The students, after all, had no idea what Guantanamo Bay is, so they had no way
of thinking about the issue of defending the accused terrorists there. The one-minute
clip about the trial of the driver for Bin Laden (whom they had heard of) gave
them some context. In a quick discussion after the clip, the students asserted
that really guilty people shouldn’t necessarily get a lawyer because this might
allow them to get off. We talked a bit about how you would know whether someone
was really guilty without a trial and that shook their confidence, but we
didn’t yet raise the issue of the importance of a trial for all defendants.
Next, we moved to some vocabulary exercises. Although we suggest you begin the vocabulary work with context clue activities, we started with vocabulary skits in part because we were visiting the class and wanted to build in some immediate fun and goodwill.

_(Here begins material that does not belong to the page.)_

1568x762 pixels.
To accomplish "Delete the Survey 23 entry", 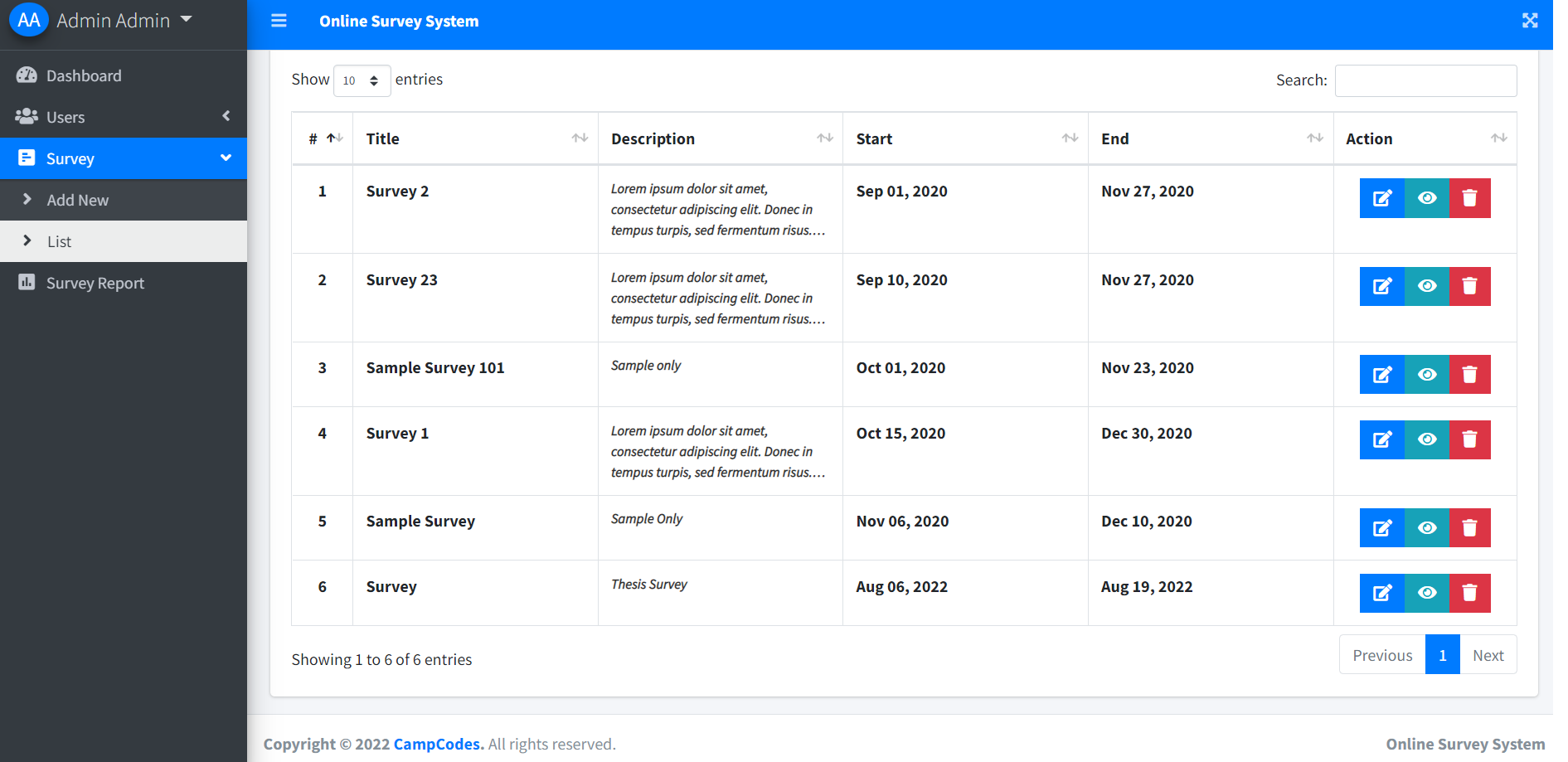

The students responded well although they struggled, as can be expected, with parts of speech, confusing, for example, adversarial and adversary. (This unit is not available online, but other sample units showing the range of our vocabulary materials from our Using Informational Text to Teach To Kill a Mockingbird can be found at www.usinginformationaltext.com.)
We
did a few more vocabulary exercises, using only those that involved context
clues since we didn’t want to spend the time focusing on dictionary skills and
use. The work was painless and engaging and allowed us to begin to set the
stage for some of the issues in Jones’s piece.
After
about 20 minutes of prep work, we got to the meat of our work: reading through
and discussing Jones. We read together, using the sidebar discussion questions
we had placed alongside the excerpt to chunk the text, probe understanding, and
draw connections with Mockingbird.
The first paragraph of the article references Timothy McVeigh, whom the
students hadn’t heard of, but that same paragraph lays out pretty simply how
brutal his bombing of the Federal Building was. As Jones sketched out his
reasons for defending McVeigh, students were able to deepen their understanding
of the American justice system, appreciating Jones’s willingness to defend a
guilty and unpopular client, noting the similarities to (and difference from)
Atticus and Tom Robinson, and rethinking the importance of a zealous defense
for all accused (and refining their earlier opinions about Bin Laden’s driver).
A particularly great moment was when the students considered how comparatively well
Atticus had been treated by his community given his unpopular defense work.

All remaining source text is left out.